> [Data excerpts]
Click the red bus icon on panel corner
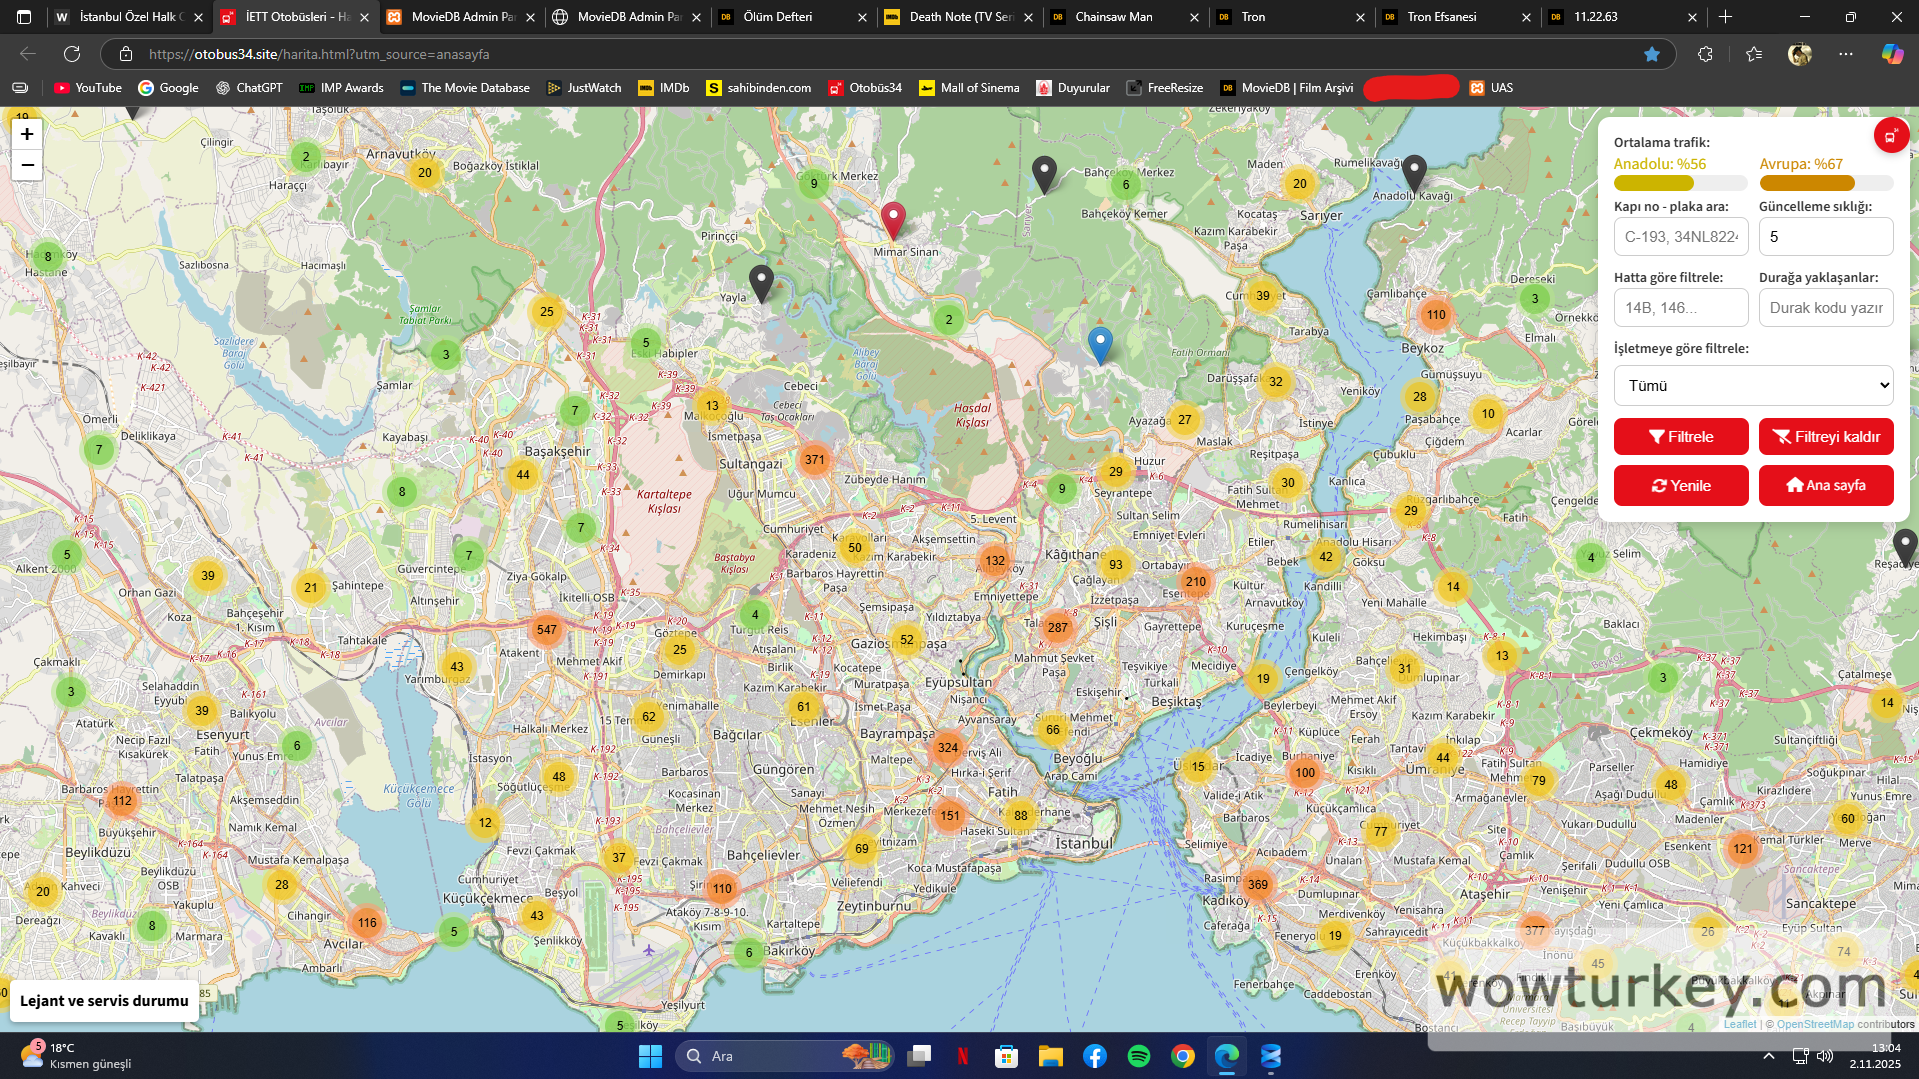The height and width of the screenshot is (1079, 1919). click(x=1890, y=136)
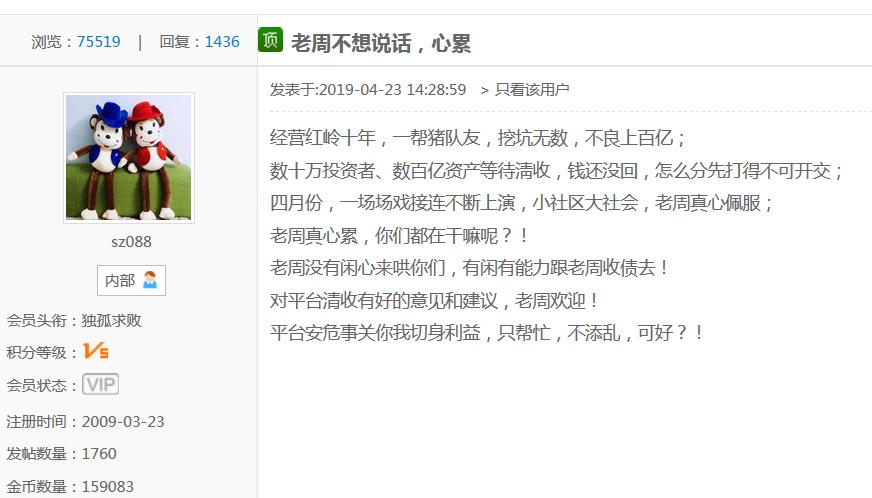
Task: Click the VIP member status badge
Action: point(101,384)
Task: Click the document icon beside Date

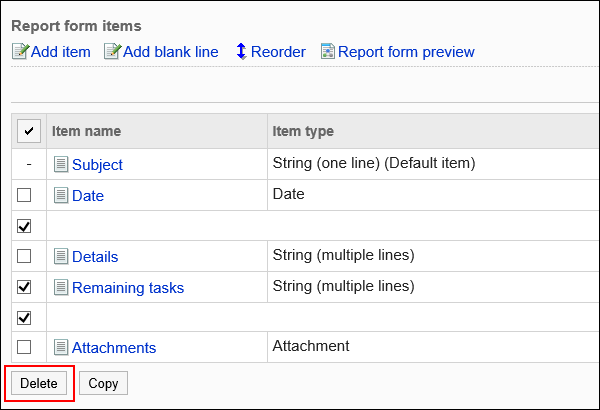Action: pyautogui.click(x=61, y=195)
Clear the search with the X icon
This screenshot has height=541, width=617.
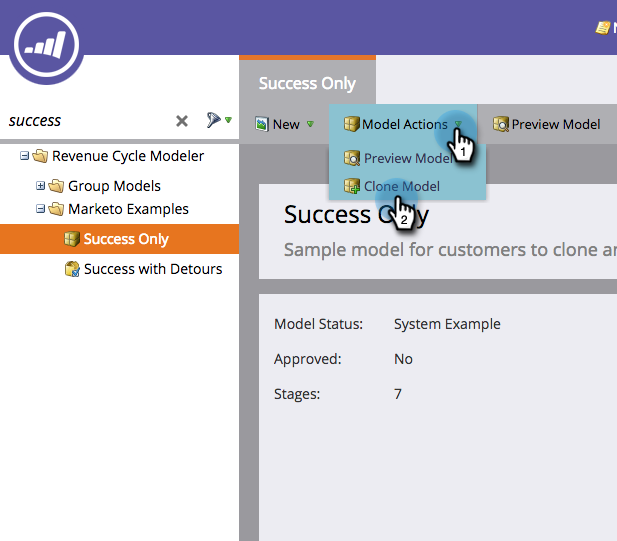click(182, 121)
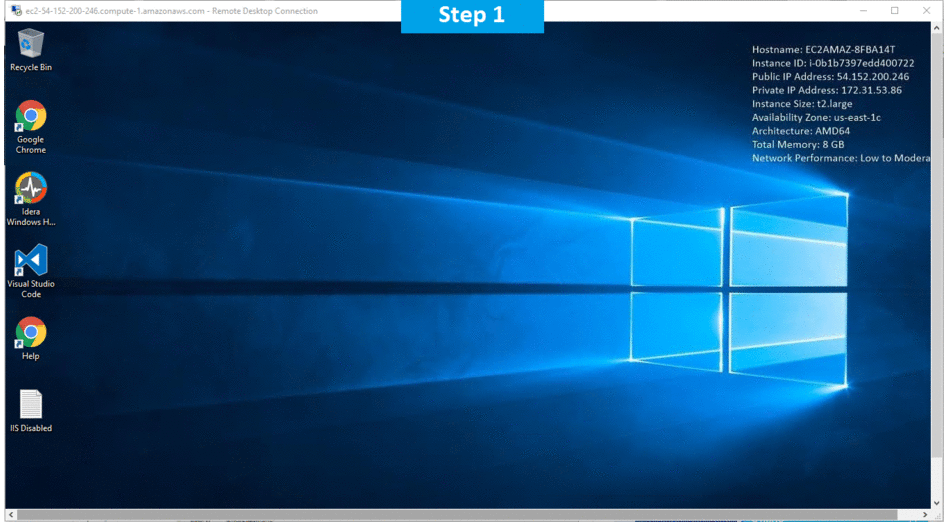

> [Problem requirements]
Starting with the line that has "Clear the search with the X icon" and ending with the last line of the records, retype every line exactly and only those lines. Do not include the pictures.

> [Response area]
Clear the search with the X icon
This screenshot has height=541, width=617.
click(182, 121)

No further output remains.